Fantoma will finally be releasing the first volume of their Kenneth Anger box set. Despite the photo I’m using above, the set will not include his most famous, Scorpio Rising. So buy this set and convince Fantoma that it’s worth their time to release the rest. Plus, Fireworks is great.

Other Cinema is releasing video-artist Craig Baldwin’s Tribulation 99: Alien Anomalies Under America, a film solely comprised of found-footage worked into a science fiction tale. My asshole film professor should be kicking himself right now, as he said the film would never be readily available to the public, and felt like fucking Jonas Mekas for having it.

For the first time on DVD anywhere (I think), New Yorker is releasing Jean-Luc Godard’s Hail Mary (Je vous salue, Marie) next Tuesday. The film, which reportedly caused an outrage in the then-super Catholic France during the 1980s, reinterprets the virgin birth of Jesus in modern-day setting. A young Juliette Binoche has a supporting role as well.

And finally, Kino will be re-releasing Andrei Tarkovsky’s Stalker in a more affordable, more aesthetically-appealing disc on November 7th. Pick it up.

And I’m spent…

31 July 2006

Beauté volée

Stealing Beauty - dir. Bernardo Bertolucci - 1996 - Italy/France/UK

After the international success of The Last Emperor, Bernardo Bertolucci, once a powerful voice in world cinema, stopped making important films and started adding entries to Mr. Skin's database. Stealing Beauty was probably his more memorable of the 90s, but when up against The Sheltering Sky and Beseiged, it's not saying much.
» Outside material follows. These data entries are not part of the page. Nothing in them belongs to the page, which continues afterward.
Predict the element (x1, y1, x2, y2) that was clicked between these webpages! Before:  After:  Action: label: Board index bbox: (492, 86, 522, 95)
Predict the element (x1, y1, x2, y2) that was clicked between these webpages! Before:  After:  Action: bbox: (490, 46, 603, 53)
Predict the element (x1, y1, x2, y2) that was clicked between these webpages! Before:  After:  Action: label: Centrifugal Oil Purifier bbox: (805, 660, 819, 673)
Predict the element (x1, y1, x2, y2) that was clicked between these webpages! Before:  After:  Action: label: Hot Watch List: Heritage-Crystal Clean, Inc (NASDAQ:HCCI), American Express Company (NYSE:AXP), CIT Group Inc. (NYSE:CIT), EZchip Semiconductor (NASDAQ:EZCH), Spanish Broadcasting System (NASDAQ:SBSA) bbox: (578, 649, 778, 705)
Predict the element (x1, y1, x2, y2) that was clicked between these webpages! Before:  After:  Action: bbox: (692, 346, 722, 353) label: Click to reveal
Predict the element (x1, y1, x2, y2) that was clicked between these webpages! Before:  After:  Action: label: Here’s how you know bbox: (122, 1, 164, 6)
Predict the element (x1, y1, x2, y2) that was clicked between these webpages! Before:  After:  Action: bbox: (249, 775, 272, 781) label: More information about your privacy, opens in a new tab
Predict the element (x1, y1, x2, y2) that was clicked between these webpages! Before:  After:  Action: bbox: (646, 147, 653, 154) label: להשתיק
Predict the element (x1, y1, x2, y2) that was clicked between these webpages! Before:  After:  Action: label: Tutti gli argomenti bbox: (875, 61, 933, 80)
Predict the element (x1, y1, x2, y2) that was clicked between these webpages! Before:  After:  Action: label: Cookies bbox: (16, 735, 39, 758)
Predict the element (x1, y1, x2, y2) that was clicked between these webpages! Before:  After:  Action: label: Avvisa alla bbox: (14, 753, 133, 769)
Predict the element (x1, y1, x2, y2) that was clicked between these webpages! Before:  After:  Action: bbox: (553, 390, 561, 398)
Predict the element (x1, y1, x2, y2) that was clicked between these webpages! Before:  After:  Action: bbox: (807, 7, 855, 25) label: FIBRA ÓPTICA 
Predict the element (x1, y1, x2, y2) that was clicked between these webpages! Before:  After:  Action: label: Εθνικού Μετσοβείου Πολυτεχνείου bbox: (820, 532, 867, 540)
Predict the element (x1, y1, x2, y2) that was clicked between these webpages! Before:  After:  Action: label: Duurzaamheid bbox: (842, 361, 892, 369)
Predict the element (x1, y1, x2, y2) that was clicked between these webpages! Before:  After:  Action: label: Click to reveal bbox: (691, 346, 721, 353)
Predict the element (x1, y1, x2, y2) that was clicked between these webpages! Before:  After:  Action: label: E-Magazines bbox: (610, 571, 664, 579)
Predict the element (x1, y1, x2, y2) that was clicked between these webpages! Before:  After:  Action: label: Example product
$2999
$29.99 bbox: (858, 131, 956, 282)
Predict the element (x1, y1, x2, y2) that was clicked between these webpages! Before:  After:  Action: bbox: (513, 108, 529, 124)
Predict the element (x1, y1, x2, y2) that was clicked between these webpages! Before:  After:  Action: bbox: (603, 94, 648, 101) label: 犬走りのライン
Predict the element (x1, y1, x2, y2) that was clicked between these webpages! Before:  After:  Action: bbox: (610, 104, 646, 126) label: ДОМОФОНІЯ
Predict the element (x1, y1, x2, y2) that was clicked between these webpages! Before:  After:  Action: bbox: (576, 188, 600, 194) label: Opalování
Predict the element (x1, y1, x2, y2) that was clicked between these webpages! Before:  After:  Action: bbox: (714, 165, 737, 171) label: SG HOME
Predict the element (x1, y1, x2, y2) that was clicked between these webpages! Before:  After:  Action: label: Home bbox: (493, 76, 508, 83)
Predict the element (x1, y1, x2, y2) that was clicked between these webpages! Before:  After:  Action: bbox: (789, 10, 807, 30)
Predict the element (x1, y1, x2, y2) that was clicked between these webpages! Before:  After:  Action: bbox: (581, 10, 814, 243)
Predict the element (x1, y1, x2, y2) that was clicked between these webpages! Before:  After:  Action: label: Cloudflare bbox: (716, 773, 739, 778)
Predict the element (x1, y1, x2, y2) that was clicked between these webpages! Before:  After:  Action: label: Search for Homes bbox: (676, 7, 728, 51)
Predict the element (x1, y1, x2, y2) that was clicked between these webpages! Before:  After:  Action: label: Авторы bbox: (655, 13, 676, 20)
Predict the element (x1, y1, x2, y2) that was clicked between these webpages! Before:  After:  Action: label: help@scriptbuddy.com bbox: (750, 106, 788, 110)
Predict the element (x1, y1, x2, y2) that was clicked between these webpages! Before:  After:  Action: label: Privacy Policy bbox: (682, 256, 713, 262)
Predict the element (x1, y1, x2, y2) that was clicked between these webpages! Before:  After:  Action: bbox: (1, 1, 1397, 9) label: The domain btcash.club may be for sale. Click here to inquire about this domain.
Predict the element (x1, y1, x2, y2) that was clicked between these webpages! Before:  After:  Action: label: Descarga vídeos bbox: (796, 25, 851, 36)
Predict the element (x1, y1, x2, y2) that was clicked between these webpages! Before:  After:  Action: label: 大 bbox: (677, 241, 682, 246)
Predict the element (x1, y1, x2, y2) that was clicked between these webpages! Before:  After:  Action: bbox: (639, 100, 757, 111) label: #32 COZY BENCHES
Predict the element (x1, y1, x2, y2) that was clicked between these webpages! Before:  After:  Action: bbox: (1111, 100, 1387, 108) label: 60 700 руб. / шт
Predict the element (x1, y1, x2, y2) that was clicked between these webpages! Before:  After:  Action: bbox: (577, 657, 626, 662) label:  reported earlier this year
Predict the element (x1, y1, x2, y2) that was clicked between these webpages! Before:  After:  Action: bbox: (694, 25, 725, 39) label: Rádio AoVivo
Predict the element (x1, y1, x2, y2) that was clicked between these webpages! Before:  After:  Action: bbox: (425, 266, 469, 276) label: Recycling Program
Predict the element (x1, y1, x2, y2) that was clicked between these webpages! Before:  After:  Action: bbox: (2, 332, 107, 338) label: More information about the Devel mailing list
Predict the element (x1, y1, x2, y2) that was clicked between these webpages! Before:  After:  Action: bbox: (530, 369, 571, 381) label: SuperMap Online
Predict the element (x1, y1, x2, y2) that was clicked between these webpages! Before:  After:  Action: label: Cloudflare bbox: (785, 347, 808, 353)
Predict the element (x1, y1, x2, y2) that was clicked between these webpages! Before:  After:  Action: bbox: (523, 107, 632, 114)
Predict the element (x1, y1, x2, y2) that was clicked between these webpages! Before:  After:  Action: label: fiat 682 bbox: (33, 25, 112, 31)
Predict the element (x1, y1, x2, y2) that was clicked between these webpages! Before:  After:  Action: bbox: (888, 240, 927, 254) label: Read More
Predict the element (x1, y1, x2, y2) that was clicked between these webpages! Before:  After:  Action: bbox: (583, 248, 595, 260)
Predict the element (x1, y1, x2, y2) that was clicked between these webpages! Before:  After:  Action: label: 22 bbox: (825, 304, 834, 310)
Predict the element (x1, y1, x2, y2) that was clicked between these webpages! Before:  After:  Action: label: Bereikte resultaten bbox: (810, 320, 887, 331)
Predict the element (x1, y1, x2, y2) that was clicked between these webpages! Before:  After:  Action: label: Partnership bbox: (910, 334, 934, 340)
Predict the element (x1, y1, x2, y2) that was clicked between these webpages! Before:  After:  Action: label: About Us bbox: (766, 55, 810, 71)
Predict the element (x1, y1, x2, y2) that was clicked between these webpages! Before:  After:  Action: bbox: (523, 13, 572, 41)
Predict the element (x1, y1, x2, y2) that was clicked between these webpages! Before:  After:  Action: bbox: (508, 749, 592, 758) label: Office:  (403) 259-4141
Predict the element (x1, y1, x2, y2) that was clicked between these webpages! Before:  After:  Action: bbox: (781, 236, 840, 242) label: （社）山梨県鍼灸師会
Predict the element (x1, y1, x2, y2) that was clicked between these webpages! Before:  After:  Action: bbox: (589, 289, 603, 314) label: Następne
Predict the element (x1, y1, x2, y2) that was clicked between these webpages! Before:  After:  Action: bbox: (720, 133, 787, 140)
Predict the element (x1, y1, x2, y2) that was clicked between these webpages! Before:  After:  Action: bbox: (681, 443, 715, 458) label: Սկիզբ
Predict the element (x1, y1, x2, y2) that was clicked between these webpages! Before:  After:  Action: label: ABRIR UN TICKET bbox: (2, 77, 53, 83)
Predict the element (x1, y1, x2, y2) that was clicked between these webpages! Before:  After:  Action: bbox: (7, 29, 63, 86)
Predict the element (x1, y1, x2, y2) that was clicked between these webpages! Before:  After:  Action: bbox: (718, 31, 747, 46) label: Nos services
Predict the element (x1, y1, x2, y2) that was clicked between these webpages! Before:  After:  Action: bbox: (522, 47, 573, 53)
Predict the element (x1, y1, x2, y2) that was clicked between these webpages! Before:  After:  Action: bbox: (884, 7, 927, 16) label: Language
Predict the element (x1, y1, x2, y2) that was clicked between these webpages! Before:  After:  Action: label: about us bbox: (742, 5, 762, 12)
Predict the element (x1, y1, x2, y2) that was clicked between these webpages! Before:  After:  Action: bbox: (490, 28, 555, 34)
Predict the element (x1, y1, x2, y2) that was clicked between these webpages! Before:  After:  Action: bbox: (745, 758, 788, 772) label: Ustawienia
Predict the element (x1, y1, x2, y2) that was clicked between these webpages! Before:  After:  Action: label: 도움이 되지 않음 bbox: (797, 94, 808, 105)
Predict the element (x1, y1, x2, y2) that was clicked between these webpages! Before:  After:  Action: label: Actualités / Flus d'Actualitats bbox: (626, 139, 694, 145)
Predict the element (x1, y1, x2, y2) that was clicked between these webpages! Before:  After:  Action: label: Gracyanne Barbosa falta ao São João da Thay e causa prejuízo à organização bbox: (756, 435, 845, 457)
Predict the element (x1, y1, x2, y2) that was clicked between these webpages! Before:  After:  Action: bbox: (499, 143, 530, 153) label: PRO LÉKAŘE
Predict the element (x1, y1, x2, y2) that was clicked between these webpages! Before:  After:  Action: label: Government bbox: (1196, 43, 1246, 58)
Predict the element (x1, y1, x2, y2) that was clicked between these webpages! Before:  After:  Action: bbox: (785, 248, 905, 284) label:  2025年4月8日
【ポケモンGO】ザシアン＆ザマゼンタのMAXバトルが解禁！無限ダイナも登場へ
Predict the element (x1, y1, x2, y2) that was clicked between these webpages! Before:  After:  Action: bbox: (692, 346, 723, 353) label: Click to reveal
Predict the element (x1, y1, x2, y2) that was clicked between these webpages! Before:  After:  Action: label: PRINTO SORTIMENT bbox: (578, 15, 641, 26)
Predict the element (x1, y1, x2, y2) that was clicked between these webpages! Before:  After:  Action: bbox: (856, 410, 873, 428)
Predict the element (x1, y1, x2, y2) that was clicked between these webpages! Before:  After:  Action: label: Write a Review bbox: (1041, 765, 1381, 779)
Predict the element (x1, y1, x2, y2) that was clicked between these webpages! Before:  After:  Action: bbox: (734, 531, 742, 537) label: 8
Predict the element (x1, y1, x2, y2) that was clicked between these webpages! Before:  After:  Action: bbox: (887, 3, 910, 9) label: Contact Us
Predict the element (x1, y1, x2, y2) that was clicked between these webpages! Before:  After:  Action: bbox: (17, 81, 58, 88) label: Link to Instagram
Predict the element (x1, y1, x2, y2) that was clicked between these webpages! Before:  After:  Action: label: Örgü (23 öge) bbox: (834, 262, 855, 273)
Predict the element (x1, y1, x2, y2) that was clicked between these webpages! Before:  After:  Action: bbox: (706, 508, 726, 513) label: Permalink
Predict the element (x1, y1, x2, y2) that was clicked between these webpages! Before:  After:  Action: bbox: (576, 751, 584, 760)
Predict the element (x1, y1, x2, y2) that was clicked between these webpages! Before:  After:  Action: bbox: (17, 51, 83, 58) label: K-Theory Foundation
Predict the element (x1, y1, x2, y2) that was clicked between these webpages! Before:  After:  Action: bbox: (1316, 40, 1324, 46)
The film's a familiar tale of a young American girl Lucy (Liv Tyler) who comes to an artists' commune in Tuscany where her mother, a poet, once lived. The commune is inhabited by a variety of European folk: an Irish sculptor (Donal McCann), his wife (Sinéad Cusack), and adult children (Rachel Weisz, Joseph Fiennes), a former art dealer (Jean Marais), an Italian sex columnist (Stefania Sandrelli), and an English writer dying of cancer (Jeremy Irons), among others. All of this, though in the foreground, is simply a catalyst for the swiping of Lucy's virginity. Characters give her advise that appears to relate to some internal quest Lucy's seeking, but really, it's just aiding her in finally getting fucked.

When Bertolucci is honest about its intentions (those being about Lucy's fuckquest), Stealing Beauty works. It's a highly romanticized coming-of-age tale, beautifully set in Tuscany and with a fitting soundtrack. Along with The Dreamers, we get the feeling that Bertolucci believes that Americans can only become fully-realized sexual beings once they've been immersed in Europe, and that's fine, for it leads to visually lush, skin flicks. But when he tries to pretend his films are about more than that, we lose our trust. There are subplots about Lucy's search for her real father and a desire to rekindle a romance with an Italian boy (Roberto Zibetti), but all these, though still closely linked to Lucy's V-card removal, lead to obvious conclusions. Eventually, the film plays like a sexual whodunit, where characters are simply placed around Lucy just to steer you offtrack as to whom she's gonna bang. We can appreciate that Bertolucci rounded up some iconic screen icons like Marais (Jean Cocteau's former lover), Sandrelli (of his 1900), and Leonardo Treviglio (Italian stage actor, made famous by playing the title role in Derek Jarman's Sebastiane). But, don't be fooled; there's only one thing on Bertolucci's mind here.